Depression came over the unfortunate man’s life like a plague. He was no longer able to work, refused to seek help and within a year was living on the street. Desperate to leave the city of his loss, he went hitchhiking with no particular destination in mind, ending up in New York City. He fell in with a group of thugs and eventually joined an underground street fighting circuit as a way of dealing with the anger that was slowly taking the place of his grief. He fought like a madman, raging at the perceived injustice of his life, eventually earning the respect and fear of many in the underground league. His ferocious fighting style earned him the nickname of Fuse, inspired by the explosive way in which he dealt his knockout blows.
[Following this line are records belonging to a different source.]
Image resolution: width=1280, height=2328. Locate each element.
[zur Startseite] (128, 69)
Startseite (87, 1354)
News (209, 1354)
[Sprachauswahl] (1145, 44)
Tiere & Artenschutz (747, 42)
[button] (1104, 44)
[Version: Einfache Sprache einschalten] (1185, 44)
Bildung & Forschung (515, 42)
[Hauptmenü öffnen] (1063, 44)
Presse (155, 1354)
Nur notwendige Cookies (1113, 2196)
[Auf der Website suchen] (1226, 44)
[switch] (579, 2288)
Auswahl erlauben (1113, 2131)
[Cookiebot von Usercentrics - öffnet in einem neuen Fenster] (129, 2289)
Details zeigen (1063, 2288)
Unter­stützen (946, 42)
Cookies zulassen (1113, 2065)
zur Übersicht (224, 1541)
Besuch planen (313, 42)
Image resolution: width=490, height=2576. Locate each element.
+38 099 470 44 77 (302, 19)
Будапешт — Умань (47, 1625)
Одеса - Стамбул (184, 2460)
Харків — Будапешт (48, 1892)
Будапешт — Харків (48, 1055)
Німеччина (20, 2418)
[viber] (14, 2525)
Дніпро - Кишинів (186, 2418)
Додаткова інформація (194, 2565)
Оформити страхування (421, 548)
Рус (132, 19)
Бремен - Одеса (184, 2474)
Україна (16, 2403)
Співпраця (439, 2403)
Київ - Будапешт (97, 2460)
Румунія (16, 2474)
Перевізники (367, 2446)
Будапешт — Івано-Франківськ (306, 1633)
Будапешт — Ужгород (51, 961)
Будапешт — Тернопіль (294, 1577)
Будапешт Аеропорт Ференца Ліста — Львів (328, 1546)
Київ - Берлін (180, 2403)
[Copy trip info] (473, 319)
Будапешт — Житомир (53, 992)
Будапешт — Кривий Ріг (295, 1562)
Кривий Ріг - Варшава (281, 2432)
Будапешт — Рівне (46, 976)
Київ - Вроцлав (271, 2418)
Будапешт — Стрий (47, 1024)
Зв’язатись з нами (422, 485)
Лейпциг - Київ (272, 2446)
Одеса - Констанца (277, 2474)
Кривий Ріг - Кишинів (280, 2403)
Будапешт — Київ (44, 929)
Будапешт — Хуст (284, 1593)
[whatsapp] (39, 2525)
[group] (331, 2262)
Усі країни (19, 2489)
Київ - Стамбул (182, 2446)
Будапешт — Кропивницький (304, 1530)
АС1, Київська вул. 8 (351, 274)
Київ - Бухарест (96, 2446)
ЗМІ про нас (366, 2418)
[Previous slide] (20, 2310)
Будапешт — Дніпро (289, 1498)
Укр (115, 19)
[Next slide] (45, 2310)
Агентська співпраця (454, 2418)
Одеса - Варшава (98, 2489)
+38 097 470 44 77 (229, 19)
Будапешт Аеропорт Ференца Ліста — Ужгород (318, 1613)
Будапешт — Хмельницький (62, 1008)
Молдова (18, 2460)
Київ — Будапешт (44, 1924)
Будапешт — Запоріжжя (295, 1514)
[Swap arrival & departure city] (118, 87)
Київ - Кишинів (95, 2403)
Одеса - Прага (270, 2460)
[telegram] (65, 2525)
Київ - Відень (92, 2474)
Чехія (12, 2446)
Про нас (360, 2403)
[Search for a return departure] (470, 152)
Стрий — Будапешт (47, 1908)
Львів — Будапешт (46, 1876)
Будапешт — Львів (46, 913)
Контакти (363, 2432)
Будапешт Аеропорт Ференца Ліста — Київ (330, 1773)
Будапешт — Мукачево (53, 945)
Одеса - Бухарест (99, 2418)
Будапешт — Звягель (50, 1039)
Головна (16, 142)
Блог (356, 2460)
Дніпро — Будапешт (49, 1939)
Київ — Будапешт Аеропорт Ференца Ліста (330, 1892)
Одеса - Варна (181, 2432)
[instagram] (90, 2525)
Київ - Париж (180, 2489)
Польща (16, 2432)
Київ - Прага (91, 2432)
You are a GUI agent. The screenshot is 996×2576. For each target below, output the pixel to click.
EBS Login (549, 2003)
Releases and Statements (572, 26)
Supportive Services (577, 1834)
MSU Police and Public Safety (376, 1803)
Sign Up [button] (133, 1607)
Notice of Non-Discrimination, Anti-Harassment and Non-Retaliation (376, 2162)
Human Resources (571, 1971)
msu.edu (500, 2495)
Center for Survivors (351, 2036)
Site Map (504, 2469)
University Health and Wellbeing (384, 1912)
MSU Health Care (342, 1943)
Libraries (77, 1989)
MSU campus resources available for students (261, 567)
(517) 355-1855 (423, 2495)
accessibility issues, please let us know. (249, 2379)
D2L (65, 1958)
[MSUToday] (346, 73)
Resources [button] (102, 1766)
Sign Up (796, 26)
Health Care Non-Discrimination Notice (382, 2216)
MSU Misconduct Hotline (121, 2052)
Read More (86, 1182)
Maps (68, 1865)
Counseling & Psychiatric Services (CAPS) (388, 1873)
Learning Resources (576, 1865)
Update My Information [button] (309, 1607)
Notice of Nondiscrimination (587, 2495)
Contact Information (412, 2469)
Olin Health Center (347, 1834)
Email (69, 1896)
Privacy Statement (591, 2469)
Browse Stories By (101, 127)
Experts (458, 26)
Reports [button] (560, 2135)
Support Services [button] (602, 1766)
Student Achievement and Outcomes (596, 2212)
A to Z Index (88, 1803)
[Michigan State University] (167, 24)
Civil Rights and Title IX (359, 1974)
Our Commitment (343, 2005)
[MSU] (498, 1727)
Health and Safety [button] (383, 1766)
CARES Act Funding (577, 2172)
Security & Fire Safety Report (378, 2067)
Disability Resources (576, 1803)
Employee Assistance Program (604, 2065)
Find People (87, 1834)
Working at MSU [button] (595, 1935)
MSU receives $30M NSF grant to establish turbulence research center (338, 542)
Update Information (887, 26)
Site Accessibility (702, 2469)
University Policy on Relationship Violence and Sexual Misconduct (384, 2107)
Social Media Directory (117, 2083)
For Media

After six years of life on the circuit, tragedy struck again when Markus, a friend that Ézéchiel had come to treat like a brother, was killed by a brutal opponent in a sewer match. That brisk slap of reality shook the Frenchman and reopened the wound of his previous loss. Once again unable to deal with the chagrin and sorrow, Ézéchiel left New York and returned to the life of a vagabond. A homeless outreach program counselor eating lunch with him at a shelter in Iowa managed to convince him to seek out a retreat that she had heard of in the northwestern states, a place where weary souls could find rest. With little else to do, Ézéchiel went on the road again, this time with the goal of finding a certain Victorian mansion in the middle of nowhere.
Extra: - Ézéchiel thinks in French. When I deem it necessary, I will translate and put any originally French passages in [brackets].
- Ézéchiel smokes marijuana every once in a while as an alternative to taking his antidepressants. He carries a small bag of prepared leaves and a wooden pipe in his left coat pocket.